Mistérios da Estrada Real
Ainda guarda grandes mistérios a história de Minas Gerais e dos intrépidos sertanistas que, com as suas bandeiras de desbravadores, adentraram no seu interior em busca de riquezas minerais.
Nesta matéria será abordado um desses mistérios, o qual diz respeito à existência pretérita de uma estrada larga de origem milenar, que, segundo alguns pesquisadores de renome mais abaixo mencionados, teria a sua autoria surpreendentemente atribuída aos Incas e cortaria Minas Gerais de norte a sul.
Antes de mais nada, deve-se mencionar que a existência pretérita da estrada larga citada acima foi atestada por uma das primeiras crônicas coloniais referentes ao desbravamento de Minas, chamada “Itinerário de Glimmer”, incluída na obra “História Natural do Brasil”, numa edição publicada na Holanda em 1648 por George Marcgraff.
Atesta claramente a existência pretérita de tal estrada larga a referida crônica colonial escrita pelo mineralogista holandês Wilhelm Glimmer, que acompanhou a expedição patrocinada por Dom Francisco de Souza, então governador-geral do Brasil, liderada pelo sertanista André de Leão em 1601.
Segundo Glimmer, logo após a bandeira de desbravadores de que fazia parte transpor a Serra da Mantiqueira, essa incrivelmente encontrou “uma estrada larga e muito bem trilhada”, pela qual caminhou até chegar aos arredores da região correspondente à atual Pitangui.
Por incrível que possa parecer, a origem e a autoria dessa estrada larga permanecem incógnitas, constituindo um intrincado enigma para os historiadores. Por conseguinte, o fato desse enigma permanecer sem resolução, dá margem a hipóteses ainda sem comprovação científica, como aquela que atribui sua autoria aos Incas.
Não obstante, a imensa maioria dos historiadores especializados em caminhos antigos desconhece o fato de que essa estrada larga já existia muito antes dos bandeirantes penetrarem os sertões de Minas e criarem nesse estado os primeiros arraiais e freguesias, o que contribui para que esse enigma permaneça sem solução definitiva.

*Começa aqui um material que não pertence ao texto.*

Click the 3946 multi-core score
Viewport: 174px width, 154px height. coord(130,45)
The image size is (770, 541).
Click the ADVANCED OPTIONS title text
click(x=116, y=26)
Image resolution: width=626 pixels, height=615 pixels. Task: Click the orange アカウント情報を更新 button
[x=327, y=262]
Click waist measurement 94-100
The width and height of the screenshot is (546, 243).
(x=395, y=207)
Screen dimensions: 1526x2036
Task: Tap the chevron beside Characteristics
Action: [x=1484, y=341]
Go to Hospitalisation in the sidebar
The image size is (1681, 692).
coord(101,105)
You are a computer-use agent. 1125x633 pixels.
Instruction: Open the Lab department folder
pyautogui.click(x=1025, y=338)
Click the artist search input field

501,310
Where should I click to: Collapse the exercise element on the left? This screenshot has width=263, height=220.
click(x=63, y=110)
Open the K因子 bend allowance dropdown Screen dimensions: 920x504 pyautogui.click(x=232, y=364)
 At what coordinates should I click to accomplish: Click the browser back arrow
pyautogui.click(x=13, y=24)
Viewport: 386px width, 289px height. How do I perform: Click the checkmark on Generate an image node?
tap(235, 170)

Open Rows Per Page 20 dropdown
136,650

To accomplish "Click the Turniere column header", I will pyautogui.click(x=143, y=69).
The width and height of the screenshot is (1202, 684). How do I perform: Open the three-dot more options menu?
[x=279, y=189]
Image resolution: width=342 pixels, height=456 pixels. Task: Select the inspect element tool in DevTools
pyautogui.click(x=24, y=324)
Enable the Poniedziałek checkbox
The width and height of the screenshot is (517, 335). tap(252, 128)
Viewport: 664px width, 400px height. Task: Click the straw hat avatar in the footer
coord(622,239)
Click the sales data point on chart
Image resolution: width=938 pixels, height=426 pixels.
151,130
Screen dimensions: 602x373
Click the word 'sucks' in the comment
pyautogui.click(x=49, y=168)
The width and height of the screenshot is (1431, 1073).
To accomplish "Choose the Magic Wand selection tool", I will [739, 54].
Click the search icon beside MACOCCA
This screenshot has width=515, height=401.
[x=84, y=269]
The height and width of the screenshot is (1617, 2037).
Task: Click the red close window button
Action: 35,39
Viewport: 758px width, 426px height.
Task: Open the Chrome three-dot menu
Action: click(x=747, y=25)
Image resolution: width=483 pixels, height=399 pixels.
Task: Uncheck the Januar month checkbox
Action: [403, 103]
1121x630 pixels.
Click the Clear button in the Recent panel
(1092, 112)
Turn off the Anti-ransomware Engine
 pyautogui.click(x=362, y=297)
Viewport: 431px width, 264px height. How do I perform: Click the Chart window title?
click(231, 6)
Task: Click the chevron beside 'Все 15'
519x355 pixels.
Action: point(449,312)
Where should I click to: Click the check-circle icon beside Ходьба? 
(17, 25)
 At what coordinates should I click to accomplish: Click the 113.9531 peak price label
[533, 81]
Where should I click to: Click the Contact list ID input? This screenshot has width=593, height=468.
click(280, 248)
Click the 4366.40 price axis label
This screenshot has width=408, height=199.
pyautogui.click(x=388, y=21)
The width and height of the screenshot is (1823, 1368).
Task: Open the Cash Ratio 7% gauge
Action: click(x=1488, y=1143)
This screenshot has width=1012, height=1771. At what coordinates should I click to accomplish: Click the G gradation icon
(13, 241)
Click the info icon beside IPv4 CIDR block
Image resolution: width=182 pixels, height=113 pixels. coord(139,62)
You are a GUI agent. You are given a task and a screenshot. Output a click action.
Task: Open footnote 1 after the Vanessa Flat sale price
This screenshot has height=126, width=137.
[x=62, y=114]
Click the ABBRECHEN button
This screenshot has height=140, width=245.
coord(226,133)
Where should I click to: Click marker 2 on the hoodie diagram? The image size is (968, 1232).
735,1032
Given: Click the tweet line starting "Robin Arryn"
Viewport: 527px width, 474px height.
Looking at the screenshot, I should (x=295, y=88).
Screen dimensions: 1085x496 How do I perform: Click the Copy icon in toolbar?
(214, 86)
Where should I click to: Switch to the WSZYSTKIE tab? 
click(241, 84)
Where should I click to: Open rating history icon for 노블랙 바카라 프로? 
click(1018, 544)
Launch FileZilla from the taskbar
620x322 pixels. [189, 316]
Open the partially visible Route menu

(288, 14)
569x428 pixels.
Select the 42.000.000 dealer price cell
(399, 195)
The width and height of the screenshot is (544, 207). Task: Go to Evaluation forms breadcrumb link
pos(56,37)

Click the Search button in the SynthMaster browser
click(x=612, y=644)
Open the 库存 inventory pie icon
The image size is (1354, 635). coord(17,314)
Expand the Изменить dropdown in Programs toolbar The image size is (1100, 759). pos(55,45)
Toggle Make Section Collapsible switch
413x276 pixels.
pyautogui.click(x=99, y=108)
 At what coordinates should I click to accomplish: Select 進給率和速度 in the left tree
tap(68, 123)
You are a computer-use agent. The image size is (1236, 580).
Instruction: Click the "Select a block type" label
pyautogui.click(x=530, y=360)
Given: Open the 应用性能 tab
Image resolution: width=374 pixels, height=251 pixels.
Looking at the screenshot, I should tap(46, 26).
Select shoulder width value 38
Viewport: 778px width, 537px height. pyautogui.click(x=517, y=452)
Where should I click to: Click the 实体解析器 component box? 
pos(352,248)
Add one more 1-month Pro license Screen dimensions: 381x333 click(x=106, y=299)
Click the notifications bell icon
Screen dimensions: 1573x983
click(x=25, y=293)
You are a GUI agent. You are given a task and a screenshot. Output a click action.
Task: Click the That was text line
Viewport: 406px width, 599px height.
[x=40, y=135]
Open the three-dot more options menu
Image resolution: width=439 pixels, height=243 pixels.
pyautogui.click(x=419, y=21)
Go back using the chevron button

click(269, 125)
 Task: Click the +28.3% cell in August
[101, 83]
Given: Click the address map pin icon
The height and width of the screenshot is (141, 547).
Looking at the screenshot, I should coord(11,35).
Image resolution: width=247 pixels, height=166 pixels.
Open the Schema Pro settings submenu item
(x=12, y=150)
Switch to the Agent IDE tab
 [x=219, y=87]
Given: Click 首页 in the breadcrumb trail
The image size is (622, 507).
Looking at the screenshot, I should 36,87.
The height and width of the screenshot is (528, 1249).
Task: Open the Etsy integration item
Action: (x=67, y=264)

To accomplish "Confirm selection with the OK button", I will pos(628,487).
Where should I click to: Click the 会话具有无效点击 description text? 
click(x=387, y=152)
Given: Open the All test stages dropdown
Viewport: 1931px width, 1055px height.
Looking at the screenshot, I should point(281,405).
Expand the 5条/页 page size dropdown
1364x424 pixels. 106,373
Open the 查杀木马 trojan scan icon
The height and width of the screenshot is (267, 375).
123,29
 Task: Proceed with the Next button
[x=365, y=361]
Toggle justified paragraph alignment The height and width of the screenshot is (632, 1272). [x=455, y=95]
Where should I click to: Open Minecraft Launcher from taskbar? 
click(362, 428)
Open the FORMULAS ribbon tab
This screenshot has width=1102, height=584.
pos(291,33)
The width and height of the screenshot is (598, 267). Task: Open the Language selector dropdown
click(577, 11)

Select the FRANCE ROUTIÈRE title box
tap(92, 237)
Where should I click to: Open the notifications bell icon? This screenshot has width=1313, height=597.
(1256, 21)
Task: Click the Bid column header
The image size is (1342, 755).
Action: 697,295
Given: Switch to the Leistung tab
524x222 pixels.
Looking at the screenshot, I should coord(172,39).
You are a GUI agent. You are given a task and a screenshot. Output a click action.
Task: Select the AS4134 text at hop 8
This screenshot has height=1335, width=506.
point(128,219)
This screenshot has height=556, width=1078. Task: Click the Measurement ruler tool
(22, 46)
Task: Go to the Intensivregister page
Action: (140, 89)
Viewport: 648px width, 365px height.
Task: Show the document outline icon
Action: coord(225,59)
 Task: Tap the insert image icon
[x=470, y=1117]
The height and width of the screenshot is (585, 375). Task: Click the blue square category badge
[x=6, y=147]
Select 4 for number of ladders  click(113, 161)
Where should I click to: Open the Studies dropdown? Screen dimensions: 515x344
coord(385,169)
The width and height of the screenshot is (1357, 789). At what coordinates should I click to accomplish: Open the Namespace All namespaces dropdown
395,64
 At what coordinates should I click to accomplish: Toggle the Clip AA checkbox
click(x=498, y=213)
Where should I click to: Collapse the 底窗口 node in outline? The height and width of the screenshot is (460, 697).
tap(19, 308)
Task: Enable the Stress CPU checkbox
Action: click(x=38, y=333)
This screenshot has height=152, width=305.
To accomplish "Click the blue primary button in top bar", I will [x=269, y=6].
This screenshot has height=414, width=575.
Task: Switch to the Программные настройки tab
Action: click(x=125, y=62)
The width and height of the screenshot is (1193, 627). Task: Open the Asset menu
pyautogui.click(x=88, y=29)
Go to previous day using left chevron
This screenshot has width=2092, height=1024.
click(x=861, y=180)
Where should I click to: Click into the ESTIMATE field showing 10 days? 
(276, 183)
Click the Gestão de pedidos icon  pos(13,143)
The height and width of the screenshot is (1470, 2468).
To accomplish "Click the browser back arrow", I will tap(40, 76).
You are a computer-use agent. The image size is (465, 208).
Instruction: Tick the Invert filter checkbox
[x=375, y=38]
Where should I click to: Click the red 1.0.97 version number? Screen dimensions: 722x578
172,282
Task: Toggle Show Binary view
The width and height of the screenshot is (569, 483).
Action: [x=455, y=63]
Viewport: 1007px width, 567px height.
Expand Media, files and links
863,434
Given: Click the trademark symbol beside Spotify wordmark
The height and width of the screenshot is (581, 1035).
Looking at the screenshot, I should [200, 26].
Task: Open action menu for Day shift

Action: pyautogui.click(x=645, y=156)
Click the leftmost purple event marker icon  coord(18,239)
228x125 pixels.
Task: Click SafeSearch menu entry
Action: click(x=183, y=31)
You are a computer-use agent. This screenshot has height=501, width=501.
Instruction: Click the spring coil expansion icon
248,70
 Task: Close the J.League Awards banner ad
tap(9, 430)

Essa misteriosa estrada larga de origem pré-histórica descrita por Glimmer seguia um itinerário que correspondia parcialmente ao do Caminho Velho do Ouro e ao Caminho dos Diamantes da Estrada Real, além de provavelmente abarcar ramais de outras vias antigas, como o Caminho de Joá e o Caminho Geral do Sertão.
Segundo o já falecido grande escritor e historiador Luiz Galdino, considerado uma das maiores autoridades de nosso país no estudo de caminhos antigos, a estrada larga pré-histórica a que se referia tal crônica colonial, provavelmente extrapolava os limites geográficos atuais de Minas, rumando em direção ao Nordeste e ao Sul do Brasil.
É preciso salientar que a estrada larga a que se refere Luiz Galdino não pode ser confundida com as trilhas feitas exclusivamente por indígenas brasileiros, sendo que, segundo o referido autor, essas comumente eram veredas estreitas que permitiam somente a caminhada em fila indiana, e não estradas largas.
Por essa razão, parece pouco provável que a autoria da referida estrada larga seja atribuída exclusivamente aos indígenas brasileiros, ainda que essa possibilidade não possa ser descartada.
Por outro lado, quanto a possibilidade de ter sido essa estrada aberta por um grupo de bandeirantes, pode-se concluir que deve ser considerada nula.
Para chegar a essa conclusão, é preciso levar em conta que as referências históricas sobre a primeira bandeira a desbravar Minas, realizada por Brás Cubas em 1561, deixam clara a prévia existência de tal caminho quando mencionam que seus membros o trilharam até chegarem ao rio São Francisco.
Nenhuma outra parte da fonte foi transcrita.